DIGITAL LIBRARY
EXPLORATORY EDUCATIONAL ANALYTICS OF UAE PISA TEST RESULTS
American University of Sharjah (UNITED ARAB EMIRATES)
About this paper:
Appears in: EDULEARN21 Proceedings
Publication year: 2021
Pages: 7186-7193
ISBN: 978-84-09-31267-2
ISSN: 2340-1117
doi: 10.21125/edulearn.2021.1451
Conference name: 13th International Conference on Education and New Learning Technologies
Dates: 5-6 July, 2021
Location: Online Conference
Abstract:
Programme for International Student Assessment (PISA) is a standardized test conducted by the OECD (Organization for Economic Co-operation and Development) to measure 15-year-olds’ abilities in reading, mathematics and science knowledge and skills to meet real-life challenges. A school level analysis of the 2018 PISA test results of the UAE was performed. The raw PISA data was first transformed and cleaned using ETL techniques.

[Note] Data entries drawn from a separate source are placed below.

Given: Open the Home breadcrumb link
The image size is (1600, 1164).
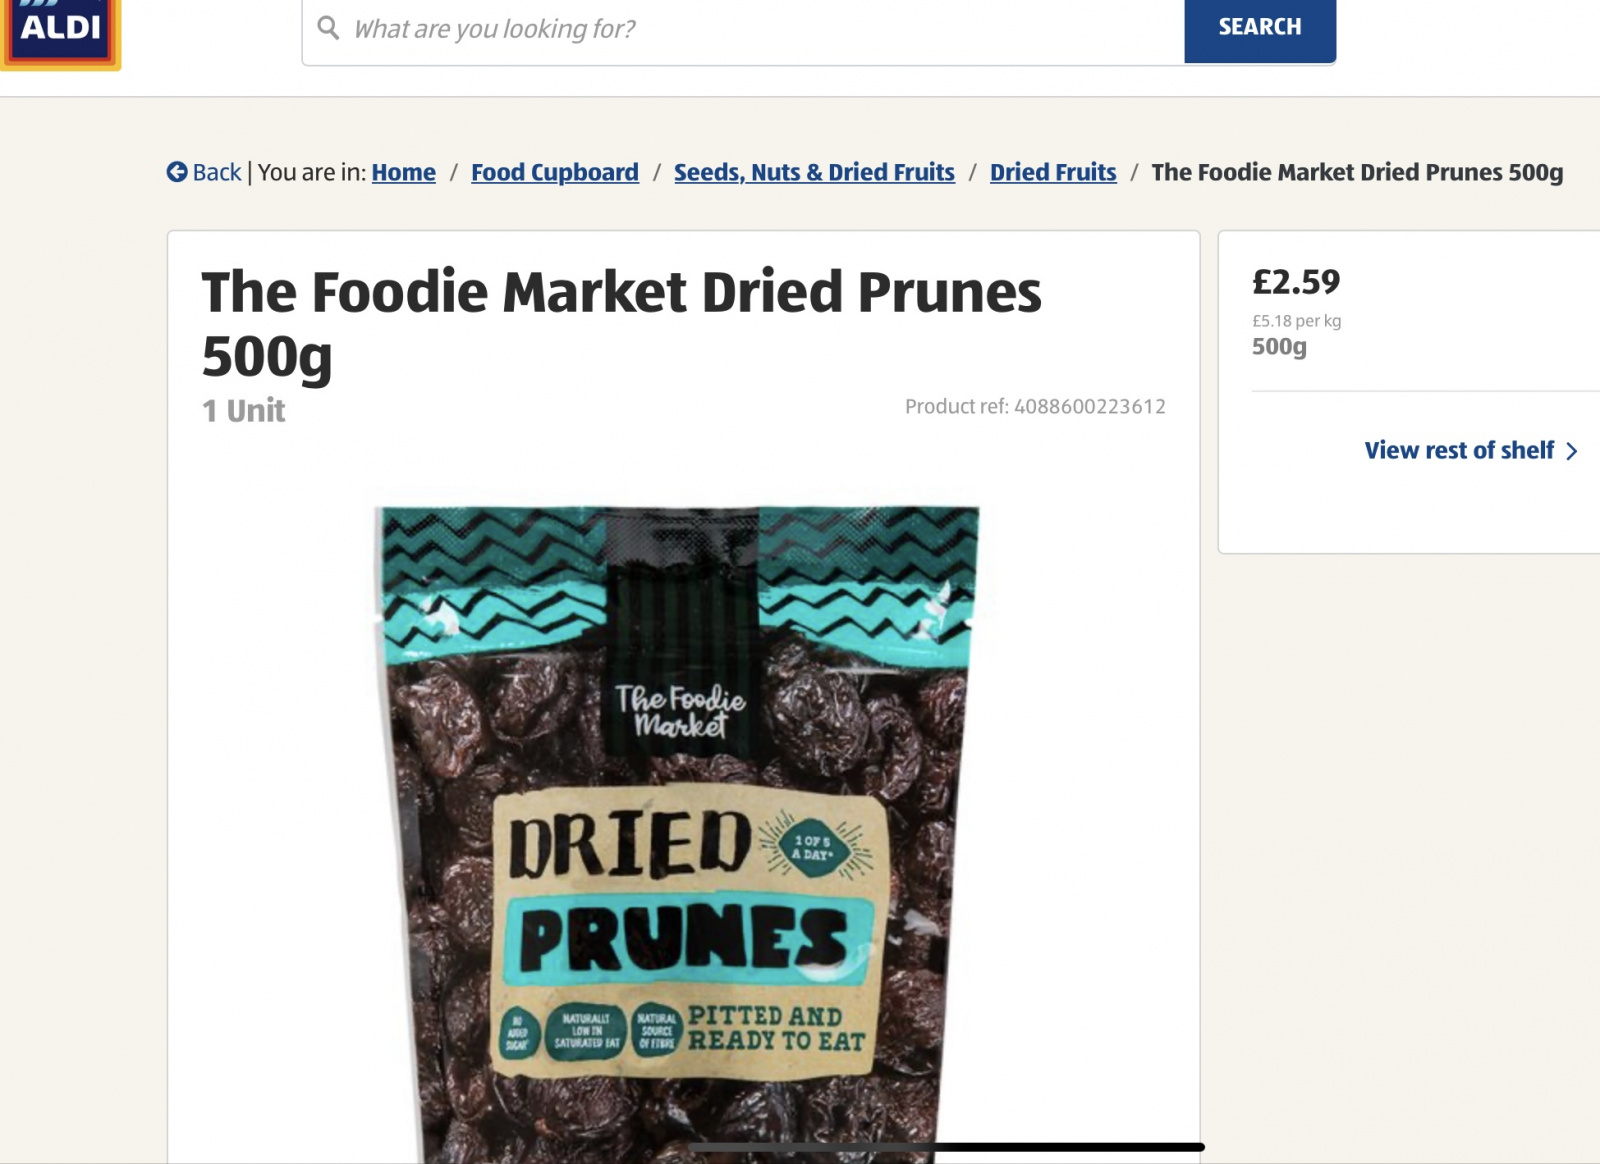Looking at the screenshot, I should (x=404, y=172).
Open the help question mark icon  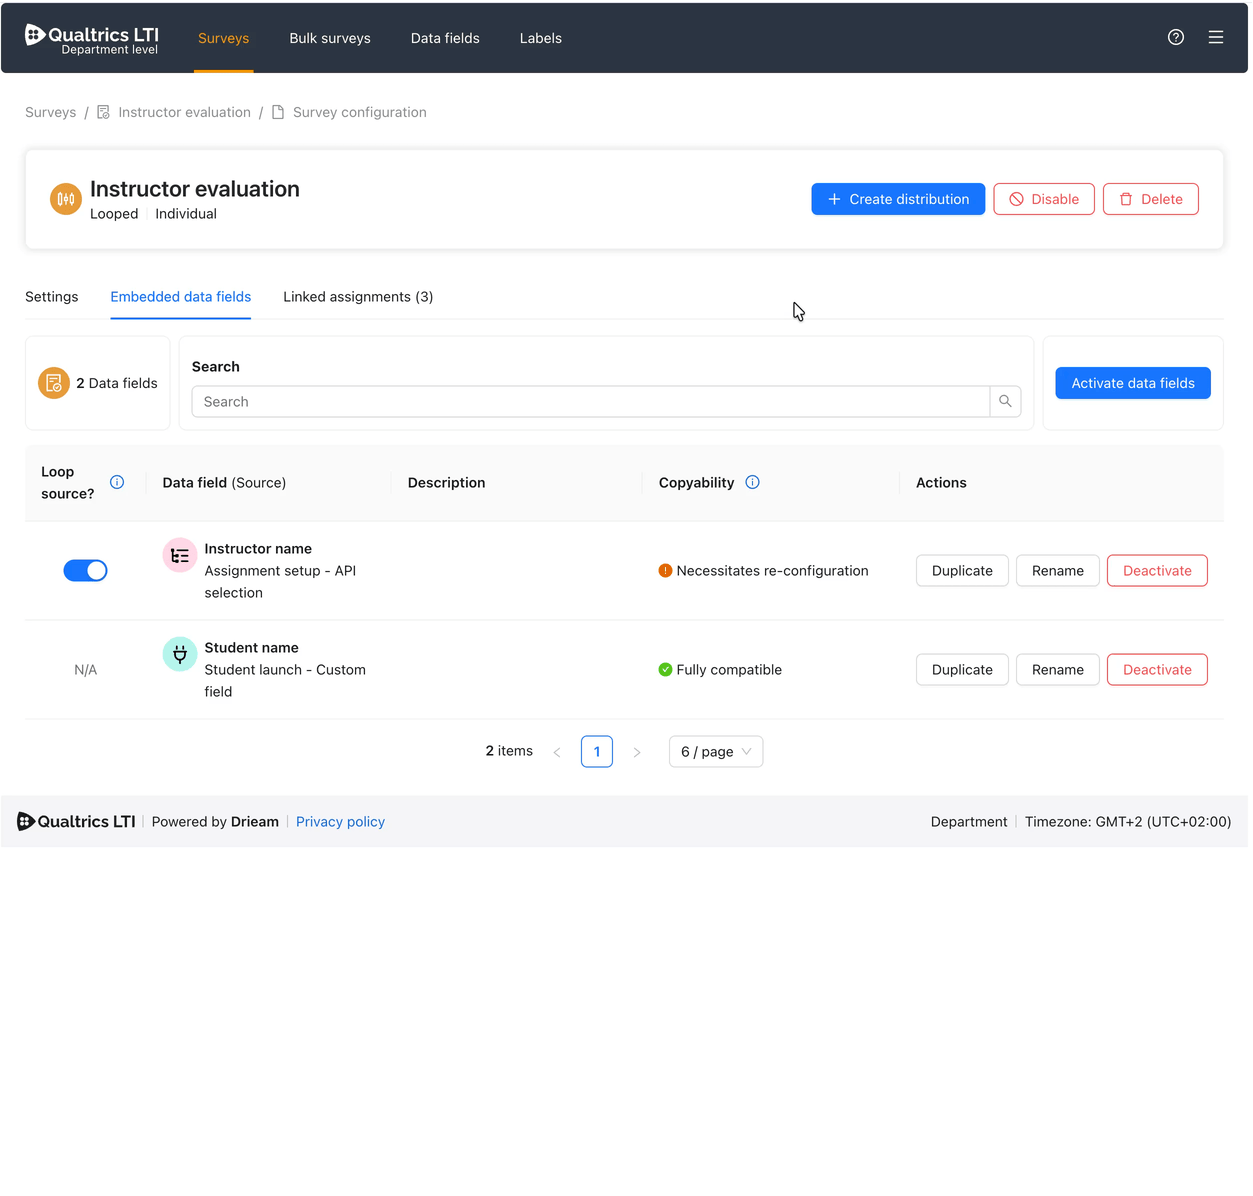click(x=1176, y=37)
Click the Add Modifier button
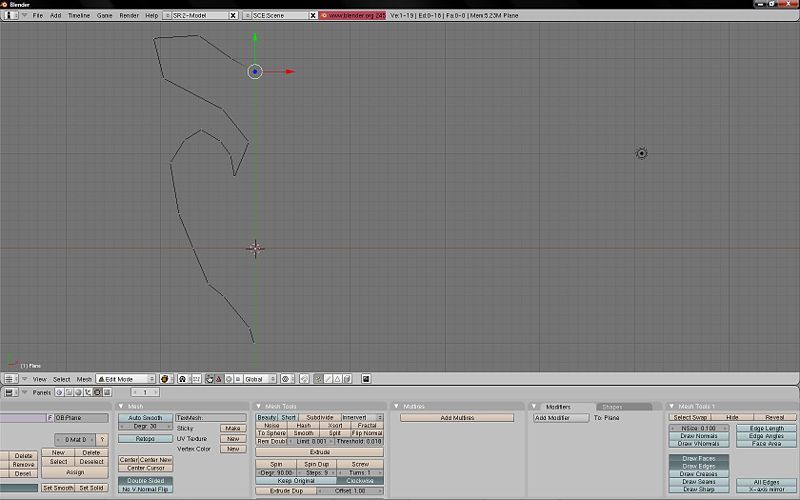The image size is (800, 500). [x=554, y=417]
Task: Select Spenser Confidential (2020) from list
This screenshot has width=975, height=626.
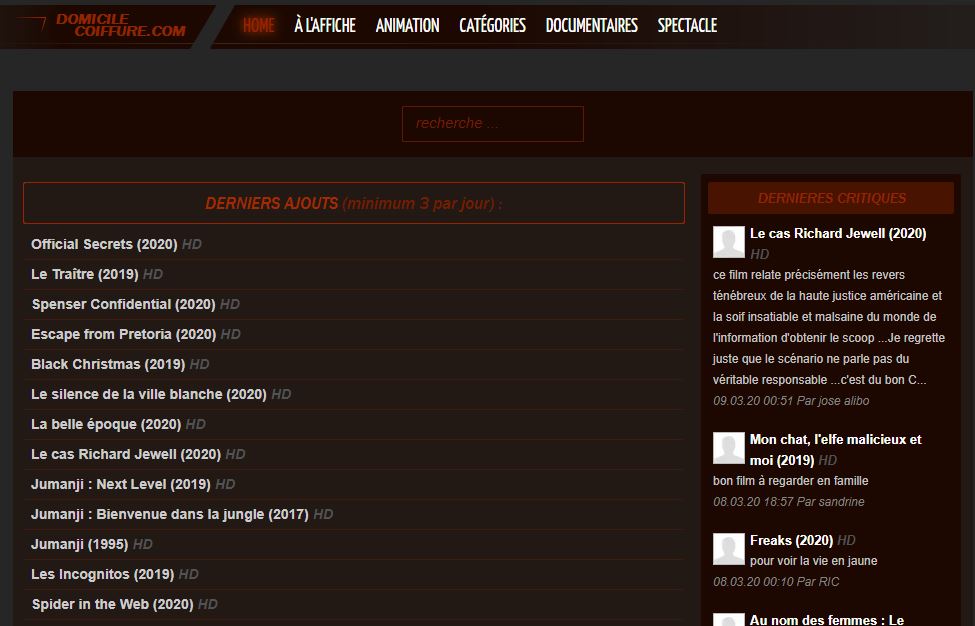Action: tap(123, 304)
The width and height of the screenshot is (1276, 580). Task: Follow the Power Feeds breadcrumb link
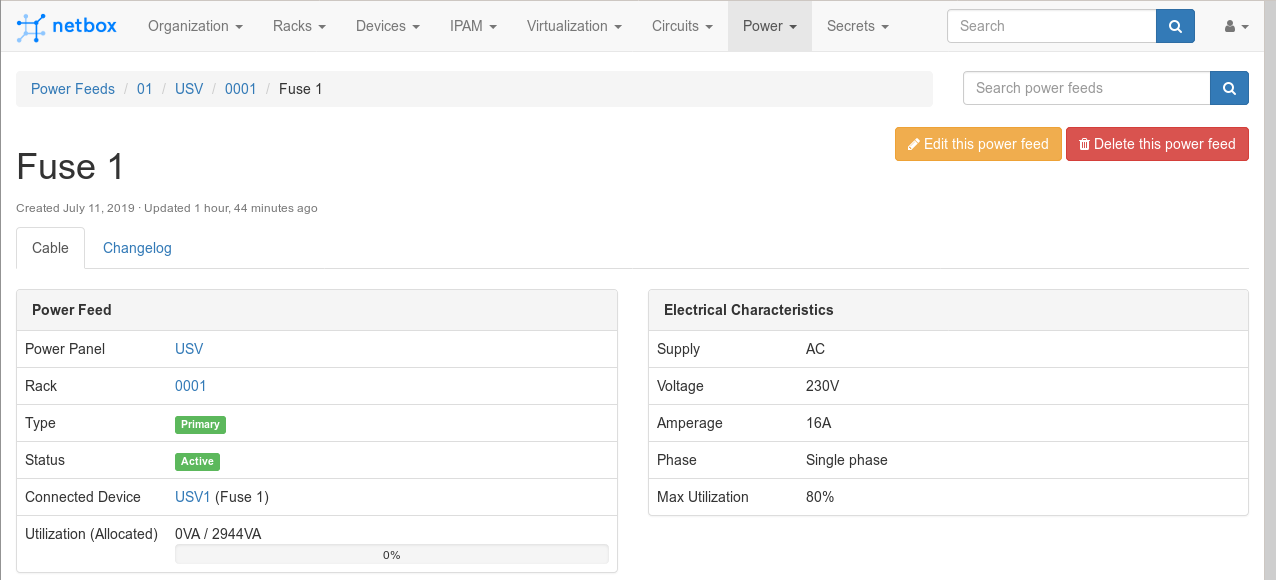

This resulted in cleaned data for 259 (6,715 students) schools across the seven Emirates. Unsupervised learning algorithms including k-means, k-medoids, hierarchical clustering and DBSCAN were used to group school into similar clusters. Gradient boosting was then used to determine the key features underlying each clustering. Classification and Regression Tree (CART) was used as a visual explanatory mechanism for each clustering. External validation was determined using Purity, Entropy and Adjusted Rand Index (ARI). Internal validation was carried out using Dunn Index, Silhouette Analysis, GAP Index, Davies-Bouldin’s Index, and Calinski-Harabasz Pseudo F-statistic, and t-distributed Stochastic Neighbor Embedding (t-SNE). Application of the various algorithms resulted in 3 to 6 clusters. According to internal validation metrics, k-means (Calinski-Harabasz Pseudo F-statistic = 122.92) with 6 clusters was the best algorithm followed by K-medoid (Calinski-Harabasz Pseudo F-statistic = 90.55) with 3 clusters. School gender was among the top three most important feature identified across algorithms. School Zones, Council, Urban/Rural Status, or the type of Curriculum did not explain clustering across algorithms with an ARI between 0.01 and 0.13 with one exception. School Gender was the best explanatory mechanism across algorithms with the ARI ranging between 0.48 to 0.92. This suggest that whether a school is female only, male only or mixed was the key explanatory mechanism for clustering schools. Therefore, one recommendation is the exploration of differences between these types of schools in how they yield differing PISA test results. Finally, discrepancies between PISA scores and Ministry of Education’s internal exams were also found in certain clusters and warrant further investigation.
Keywords:
PISA, educational analytics, clustering, unsupervised learning.